The lines below, all of them, should be returned exactly as they appear.
*** DATA SHOWN Section Begins ***
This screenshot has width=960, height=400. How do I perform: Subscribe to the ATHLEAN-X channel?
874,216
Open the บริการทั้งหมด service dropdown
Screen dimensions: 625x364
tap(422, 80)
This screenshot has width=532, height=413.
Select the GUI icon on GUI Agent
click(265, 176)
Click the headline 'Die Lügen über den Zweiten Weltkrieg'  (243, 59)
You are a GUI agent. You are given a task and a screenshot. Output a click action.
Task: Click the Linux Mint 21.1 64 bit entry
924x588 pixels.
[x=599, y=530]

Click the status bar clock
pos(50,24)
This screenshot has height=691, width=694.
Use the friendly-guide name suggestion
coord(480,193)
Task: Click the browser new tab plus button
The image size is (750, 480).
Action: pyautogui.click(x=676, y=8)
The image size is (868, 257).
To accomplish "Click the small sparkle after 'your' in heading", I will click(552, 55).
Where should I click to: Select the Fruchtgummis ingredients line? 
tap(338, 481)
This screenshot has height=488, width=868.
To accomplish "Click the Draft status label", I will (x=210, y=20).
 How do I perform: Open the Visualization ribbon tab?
*** DATA SHOWN Section Ends ***
SOLUTION:
This screenshot has width=960, height=400. How do I perform: Subscribe to the ATHLEAN-X channel?
874,216
Open the บริการทั้งหมด service dropdown
Screen dimensions: 625x364
tap(422, 80)
This screenshot has width=532, height=413.
Select the GUI icon on GUI Agent
click(265, 176)
Click the headline 'Die Lügen über den Zweiten Weltkrieg'  (243, 59)
You are a GUI agent. You are given a task and a screenshot. Output a click action.
Task: Click the Linux Mint 21.1 64 bit entry
924x588 pixels.
[x=599, y=530]

Click the status bar clock
pos(50,24)
This screenshot has height=691, width=694.
Use the friendly-guide name suggestion
coord(480,193)
Task: Click the browser new tab plus button
The image size is (750, 480).
Action: pyautogui.click(x=676, y=8)
The image size is (868, 257).
To accomplish "Click the small sparkle after 'your' in heading", I will click(552, 55).
Where should I click to: Select the Fruchtgummis ingredients line? 
tap(338, 481)
This screenshot has height=488, width=868.
To accomplish "Click the Draft status label", I will (x=210, y=20).
 How do I perform: Open the Visualization ribbon tab?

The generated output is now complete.